En plus de voir leur prix baisser, les demeures dans lesquelles un décès violent a eu lieu mettent deux fois plus de temps à se vendre. | Callum Blacaoe via Unsplash
En plus de voir leur prix baisser, les demeures dans lesquelles un décès violent a eu lieu mettent deux fois plus de temps à se vendre. | Callum Blacaoe via Unsplash

Pour acheter une maison à prix cassé, choisissez-en une avec un passé tragique

Les demeures qui ont été le théâtre de faits divers peuvent voir leur prix baisser de 25%.

Pour les personnes qui se moquent d'acquérir un chalet de montagne ayant abrité un psychopathe ou un manoir témoin d'un triple homicide, il est peut-être temps d'investir dans la pierre. Ces maisons du crime coûtent entre 10% et 25% de moins que les prix du marché, rapporte The Hustle –des réductions alléchantes pour les fans de bonnes affaires ou d'anecdotes dramatiques.

Outre-Atlantique, Randall Bell, directeur du Landmark Research Group, un cabinet de conseil en immobilier, s'est spécialisé depuis longtemps dans ce que les pros du secteur appellent les «propriétés stigmatisées», ces biens dont personne ou presque ne veut en raison des événements qui s'y sont produits.
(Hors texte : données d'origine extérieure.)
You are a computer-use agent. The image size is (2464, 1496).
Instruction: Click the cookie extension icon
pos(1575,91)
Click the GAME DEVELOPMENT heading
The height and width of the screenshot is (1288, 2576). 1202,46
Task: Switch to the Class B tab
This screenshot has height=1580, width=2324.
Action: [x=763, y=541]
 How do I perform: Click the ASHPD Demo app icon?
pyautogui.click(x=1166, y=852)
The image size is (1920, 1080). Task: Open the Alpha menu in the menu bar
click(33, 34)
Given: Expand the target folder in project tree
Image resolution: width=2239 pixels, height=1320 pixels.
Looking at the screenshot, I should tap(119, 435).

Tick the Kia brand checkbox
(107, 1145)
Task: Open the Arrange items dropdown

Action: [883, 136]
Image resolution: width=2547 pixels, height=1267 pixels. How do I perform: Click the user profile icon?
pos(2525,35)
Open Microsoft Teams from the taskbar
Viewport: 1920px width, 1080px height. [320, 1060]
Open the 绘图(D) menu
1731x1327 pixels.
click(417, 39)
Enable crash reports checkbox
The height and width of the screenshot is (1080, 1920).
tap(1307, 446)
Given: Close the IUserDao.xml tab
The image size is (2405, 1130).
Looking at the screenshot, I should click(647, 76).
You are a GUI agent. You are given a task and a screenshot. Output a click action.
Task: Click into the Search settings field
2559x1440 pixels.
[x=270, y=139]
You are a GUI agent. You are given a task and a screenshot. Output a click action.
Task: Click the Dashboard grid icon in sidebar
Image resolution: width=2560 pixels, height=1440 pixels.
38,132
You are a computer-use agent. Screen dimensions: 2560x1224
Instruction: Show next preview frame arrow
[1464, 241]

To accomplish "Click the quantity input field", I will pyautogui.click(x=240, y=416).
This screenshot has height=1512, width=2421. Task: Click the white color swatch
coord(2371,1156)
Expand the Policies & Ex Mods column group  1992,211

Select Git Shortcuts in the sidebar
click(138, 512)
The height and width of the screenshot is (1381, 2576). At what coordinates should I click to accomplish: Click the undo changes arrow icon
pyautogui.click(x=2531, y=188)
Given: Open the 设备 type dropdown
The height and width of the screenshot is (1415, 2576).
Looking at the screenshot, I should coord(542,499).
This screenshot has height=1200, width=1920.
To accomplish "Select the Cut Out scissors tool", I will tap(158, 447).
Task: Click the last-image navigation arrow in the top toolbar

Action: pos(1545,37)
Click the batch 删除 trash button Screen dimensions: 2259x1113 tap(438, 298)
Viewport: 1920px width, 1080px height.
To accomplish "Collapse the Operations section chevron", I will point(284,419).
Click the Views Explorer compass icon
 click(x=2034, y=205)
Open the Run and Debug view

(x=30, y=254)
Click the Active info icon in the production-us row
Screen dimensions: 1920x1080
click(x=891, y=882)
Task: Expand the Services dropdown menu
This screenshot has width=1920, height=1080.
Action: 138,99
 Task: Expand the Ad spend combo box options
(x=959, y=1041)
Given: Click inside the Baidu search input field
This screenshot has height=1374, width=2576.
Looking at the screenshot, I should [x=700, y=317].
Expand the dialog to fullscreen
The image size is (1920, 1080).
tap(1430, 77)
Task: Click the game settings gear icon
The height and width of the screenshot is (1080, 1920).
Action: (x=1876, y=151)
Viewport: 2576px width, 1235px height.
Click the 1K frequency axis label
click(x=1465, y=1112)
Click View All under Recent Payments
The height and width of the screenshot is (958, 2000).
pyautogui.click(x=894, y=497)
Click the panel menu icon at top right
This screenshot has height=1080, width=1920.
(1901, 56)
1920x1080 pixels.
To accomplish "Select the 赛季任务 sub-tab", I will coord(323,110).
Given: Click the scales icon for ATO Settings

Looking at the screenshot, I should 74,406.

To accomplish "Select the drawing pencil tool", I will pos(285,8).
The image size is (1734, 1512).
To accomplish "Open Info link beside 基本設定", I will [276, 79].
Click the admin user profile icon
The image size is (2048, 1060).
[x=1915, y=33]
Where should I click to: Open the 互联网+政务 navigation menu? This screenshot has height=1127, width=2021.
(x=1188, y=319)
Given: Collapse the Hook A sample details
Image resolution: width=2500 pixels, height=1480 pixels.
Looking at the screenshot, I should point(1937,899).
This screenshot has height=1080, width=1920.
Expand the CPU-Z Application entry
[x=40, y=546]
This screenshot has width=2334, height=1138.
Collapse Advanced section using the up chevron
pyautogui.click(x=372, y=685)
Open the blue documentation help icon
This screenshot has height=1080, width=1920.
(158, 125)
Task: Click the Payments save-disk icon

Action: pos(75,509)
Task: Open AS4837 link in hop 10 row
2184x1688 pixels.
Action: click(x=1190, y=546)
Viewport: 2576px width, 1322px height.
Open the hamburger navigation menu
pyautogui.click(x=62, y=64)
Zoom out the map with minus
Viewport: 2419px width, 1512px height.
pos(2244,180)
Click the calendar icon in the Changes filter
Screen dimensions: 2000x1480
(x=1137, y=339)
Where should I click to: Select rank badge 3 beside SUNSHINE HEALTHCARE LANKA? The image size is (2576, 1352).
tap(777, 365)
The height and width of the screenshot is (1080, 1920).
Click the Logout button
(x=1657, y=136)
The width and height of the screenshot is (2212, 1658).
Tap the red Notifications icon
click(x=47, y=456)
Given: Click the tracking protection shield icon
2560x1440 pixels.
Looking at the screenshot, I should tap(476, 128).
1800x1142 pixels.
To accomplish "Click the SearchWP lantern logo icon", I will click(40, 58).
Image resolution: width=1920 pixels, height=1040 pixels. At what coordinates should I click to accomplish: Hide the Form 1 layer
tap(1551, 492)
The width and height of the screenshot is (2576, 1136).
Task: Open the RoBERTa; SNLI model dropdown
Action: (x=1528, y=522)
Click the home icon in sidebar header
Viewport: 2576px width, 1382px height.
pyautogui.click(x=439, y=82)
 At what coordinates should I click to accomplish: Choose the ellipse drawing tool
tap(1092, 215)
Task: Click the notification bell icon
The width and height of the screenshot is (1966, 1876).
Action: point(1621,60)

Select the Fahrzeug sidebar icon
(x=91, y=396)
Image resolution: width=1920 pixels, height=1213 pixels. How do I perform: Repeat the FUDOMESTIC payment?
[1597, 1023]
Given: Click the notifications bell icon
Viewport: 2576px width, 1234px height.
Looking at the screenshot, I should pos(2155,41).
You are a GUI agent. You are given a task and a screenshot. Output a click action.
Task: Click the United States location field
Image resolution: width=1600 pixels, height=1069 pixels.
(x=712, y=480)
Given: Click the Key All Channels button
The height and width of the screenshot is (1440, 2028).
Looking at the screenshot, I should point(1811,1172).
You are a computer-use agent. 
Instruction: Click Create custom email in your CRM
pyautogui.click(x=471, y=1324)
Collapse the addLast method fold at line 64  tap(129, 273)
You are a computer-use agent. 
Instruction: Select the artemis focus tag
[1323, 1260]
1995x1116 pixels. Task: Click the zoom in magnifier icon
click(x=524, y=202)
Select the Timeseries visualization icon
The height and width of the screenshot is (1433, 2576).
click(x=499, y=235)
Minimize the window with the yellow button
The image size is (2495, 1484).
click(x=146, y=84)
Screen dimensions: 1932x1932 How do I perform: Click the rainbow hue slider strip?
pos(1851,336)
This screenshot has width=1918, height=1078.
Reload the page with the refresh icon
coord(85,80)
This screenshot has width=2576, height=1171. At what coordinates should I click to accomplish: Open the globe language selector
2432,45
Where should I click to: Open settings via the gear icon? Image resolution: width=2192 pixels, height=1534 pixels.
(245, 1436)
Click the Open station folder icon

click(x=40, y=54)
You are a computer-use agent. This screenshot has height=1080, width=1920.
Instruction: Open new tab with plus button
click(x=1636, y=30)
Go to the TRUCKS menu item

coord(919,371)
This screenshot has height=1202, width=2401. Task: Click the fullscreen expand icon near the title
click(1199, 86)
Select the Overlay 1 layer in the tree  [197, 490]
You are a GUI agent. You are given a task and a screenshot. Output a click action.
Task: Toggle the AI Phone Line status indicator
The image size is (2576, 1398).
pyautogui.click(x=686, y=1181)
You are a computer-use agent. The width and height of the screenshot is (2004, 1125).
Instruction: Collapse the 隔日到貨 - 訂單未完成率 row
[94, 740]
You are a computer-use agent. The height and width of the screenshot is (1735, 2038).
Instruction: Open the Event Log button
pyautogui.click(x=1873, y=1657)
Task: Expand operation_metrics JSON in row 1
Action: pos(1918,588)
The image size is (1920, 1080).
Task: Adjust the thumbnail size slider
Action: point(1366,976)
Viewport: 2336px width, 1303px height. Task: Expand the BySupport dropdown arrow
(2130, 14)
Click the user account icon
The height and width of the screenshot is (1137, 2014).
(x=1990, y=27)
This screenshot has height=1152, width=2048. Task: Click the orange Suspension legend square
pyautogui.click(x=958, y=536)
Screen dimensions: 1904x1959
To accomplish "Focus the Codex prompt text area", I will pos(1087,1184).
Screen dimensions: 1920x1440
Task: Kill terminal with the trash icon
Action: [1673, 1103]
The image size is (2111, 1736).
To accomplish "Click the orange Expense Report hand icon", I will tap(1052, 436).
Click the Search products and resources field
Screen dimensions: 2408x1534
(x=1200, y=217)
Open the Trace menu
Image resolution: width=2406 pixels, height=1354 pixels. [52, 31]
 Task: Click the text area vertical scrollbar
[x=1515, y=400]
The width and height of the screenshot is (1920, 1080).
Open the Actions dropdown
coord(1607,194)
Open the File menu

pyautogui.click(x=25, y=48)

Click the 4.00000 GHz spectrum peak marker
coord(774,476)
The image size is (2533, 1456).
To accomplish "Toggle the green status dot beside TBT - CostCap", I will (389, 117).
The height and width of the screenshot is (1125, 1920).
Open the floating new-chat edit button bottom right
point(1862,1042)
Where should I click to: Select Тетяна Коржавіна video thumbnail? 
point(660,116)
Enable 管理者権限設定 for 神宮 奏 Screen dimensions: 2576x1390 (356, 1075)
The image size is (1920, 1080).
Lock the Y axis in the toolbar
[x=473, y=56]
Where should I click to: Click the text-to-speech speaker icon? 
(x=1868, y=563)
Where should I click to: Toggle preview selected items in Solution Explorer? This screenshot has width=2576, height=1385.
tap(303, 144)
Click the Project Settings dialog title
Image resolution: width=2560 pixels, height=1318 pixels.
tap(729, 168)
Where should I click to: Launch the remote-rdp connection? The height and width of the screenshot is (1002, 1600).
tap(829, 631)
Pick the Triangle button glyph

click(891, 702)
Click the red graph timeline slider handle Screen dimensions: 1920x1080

En dehors des affaires de meurtre, sa liste de biens comprend des résidences où des activités illégales telles que la production de drogues ont eu lieu, ou des maisons où des individus peu recommandables, comme des délinquants sexuels, ont vécu.

Mauvaise réputation

«Les gens disent que l'immobilier est avant tout une question d'emplacement. En réalité, c'est la perception, la perception, la perception», martèle Randall Bell. L'image peut avoir un impact considérable sur la valeur d'un bien immobilier. À cet égard, les propriétés qui ont été le théâtres d'homicides seraient –sans surprise– particulièrement mal perçues par la clientèle.

Selon le spécialiste, un décès violent dans une maison peut réduire sa valeur de 25% et doubler la durée nécessaire pour la vendre. Avec les affaires parfois sordides qui collent aux murs de ces biens, les propriétaires ont souvent l'obligation de les brader.

Dans l'Hexagone, on se souvient de la résidence des Dupont de Ligonnès, lieu de l'assassinat d'une partie de la famille en 2011. Alors que son estimation tournait autour des 450.000 euros, la demeure a été cédée en 2015 à 260.000 euros. Elle est de nouveau en vente depuis janvier 2019.

Dans la même veine, la célèbre maison hantée d'Amityville aux États-Unis, où Ronald DeFeo Jr. avait tué ses parents, frères et sœurs en 1974, a été achetée en 2016 pour 200.000 dollars de moins que son prix initial.

Pour évaluer précisément la façon dont un passé funeste peut diminuer le prix d'une maison à la revente, Randall Bell avance trois critères: le coût, l'utilisation et le risque, qui comprend tout ce qui pourrait compromettre la valeur du bien.

La présence supposée de fantômes, par exemple, constitue un risque: la perception qu'a le public d'une demeure peut créer de réels problèmes logistiques pour les gens qui y vivent –qu'ils croient ou non aux manifestations surnaturelles.